Observation of the patient care areas on 04/22/2019 at 12:30 p.m. along with facility Nurse Manager Employee ID # 2 it was observed emergency crash cart located on the 3rd, 4th and the Intensive Care Unit had white plastic trays located on the top of each cart with emergency equipment stored on top of the white trays. The plastic trays were observed to have multiple cracks and breaks along with missing edge pieces of plastic. Also observed was a sticky residue on the surface and edges what appeared to be be tape residue. APIC (Association of Professionals in Infection Control) recommends tape residue be removed from surfaces as hard surfaces can not be sanitized when tape residue is present. When the surface is broken or rusty the surface can no longer be sanitized completely.

Observation on 04/22/2019 1:00 p.m. of patient care rooms along with facility Nurse Manager Employee ID #2 identified the following:

04/22/2019 tour of the 4th floor patient care rooms along with with facility Nurse Manager Employee ID #2 the following items were observed:

Room 400 - unoccupied vacant room with one IV pole with visible surface rust on each wheel canister and also on the circular cover above the wheel base.

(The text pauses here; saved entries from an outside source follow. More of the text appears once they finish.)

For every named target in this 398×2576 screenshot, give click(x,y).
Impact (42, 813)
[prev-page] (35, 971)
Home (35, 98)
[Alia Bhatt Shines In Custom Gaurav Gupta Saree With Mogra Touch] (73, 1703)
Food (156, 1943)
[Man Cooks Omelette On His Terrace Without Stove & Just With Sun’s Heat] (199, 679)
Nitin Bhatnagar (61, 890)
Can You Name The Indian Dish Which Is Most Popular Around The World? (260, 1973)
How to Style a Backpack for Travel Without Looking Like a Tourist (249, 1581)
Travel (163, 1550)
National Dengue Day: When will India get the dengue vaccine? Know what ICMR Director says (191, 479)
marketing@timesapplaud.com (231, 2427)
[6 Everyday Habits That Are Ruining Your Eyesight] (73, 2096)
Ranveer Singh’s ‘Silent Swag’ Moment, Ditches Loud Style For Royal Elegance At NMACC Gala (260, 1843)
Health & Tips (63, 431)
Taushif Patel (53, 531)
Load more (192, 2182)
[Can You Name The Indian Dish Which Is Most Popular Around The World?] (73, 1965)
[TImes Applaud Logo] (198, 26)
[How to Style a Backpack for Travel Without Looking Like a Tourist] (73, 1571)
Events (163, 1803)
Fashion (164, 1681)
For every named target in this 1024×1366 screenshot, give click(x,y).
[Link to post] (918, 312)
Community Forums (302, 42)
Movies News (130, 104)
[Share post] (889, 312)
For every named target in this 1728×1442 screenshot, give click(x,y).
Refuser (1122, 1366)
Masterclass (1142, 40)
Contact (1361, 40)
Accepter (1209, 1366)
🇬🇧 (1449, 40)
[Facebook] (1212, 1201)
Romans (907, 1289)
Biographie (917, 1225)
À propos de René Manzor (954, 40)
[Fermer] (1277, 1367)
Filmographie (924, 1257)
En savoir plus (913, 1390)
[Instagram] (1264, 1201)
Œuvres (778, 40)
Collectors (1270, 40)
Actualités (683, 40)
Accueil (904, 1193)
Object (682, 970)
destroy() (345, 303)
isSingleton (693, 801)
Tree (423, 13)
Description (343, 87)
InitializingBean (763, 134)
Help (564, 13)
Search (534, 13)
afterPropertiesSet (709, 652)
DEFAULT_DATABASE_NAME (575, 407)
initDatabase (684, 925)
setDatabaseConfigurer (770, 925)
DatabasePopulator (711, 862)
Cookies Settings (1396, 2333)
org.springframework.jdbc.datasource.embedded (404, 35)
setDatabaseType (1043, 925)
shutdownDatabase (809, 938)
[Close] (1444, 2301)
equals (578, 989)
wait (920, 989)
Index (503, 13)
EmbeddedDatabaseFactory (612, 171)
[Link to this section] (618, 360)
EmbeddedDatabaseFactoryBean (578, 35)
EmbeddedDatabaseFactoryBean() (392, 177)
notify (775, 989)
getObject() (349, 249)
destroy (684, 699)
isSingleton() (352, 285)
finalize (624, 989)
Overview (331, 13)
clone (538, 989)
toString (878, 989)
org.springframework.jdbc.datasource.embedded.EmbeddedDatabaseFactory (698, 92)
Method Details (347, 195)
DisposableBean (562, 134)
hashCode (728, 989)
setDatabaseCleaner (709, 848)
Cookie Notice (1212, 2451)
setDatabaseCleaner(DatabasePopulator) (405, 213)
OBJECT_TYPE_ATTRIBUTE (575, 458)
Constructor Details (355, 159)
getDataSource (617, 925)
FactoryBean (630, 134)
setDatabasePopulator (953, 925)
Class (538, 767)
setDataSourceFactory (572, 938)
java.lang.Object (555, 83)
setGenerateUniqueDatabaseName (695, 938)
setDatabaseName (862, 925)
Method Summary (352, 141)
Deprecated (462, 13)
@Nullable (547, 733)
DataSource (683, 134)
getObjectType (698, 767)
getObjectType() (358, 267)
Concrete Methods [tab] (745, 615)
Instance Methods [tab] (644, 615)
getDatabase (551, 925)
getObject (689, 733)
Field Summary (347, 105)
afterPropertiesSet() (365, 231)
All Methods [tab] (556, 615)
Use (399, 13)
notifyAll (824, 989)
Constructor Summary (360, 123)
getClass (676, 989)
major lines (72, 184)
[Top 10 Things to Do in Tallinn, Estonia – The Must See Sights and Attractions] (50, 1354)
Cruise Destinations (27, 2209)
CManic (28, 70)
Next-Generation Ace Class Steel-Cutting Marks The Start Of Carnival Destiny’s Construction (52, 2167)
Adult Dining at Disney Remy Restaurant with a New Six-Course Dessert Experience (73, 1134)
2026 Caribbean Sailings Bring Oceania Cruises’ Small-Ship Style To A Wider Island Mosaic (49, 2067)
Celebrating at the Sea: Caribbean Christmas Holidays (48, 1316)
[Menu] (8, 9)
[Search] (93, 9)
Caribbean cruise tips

Room 406 - unoccupied vacant room with one IV pole with visible surface rust on each wheel canister and also on the circular cover above the wheel base.

Room 407 - occupied vacant room with one IV pole with visible surface rust on each wheel canister .

Room 419 - unoccupied vacant room with one IV pole with visible surface rust on each wheel canister and also on the circular cover above the wheel base.

Interview with the facility Nurse Manager Employee ID #2 on 04/23/2019 at 10:30 a.m. confirmed the rust on the medical equipment is not acceptable and agreed that the equipment could not be properly disinfected with surface rust. Employee ID #2 also confirmed the broken and plastic trays on top of the emergency crash cart should be replaced and could not be properly disinfected.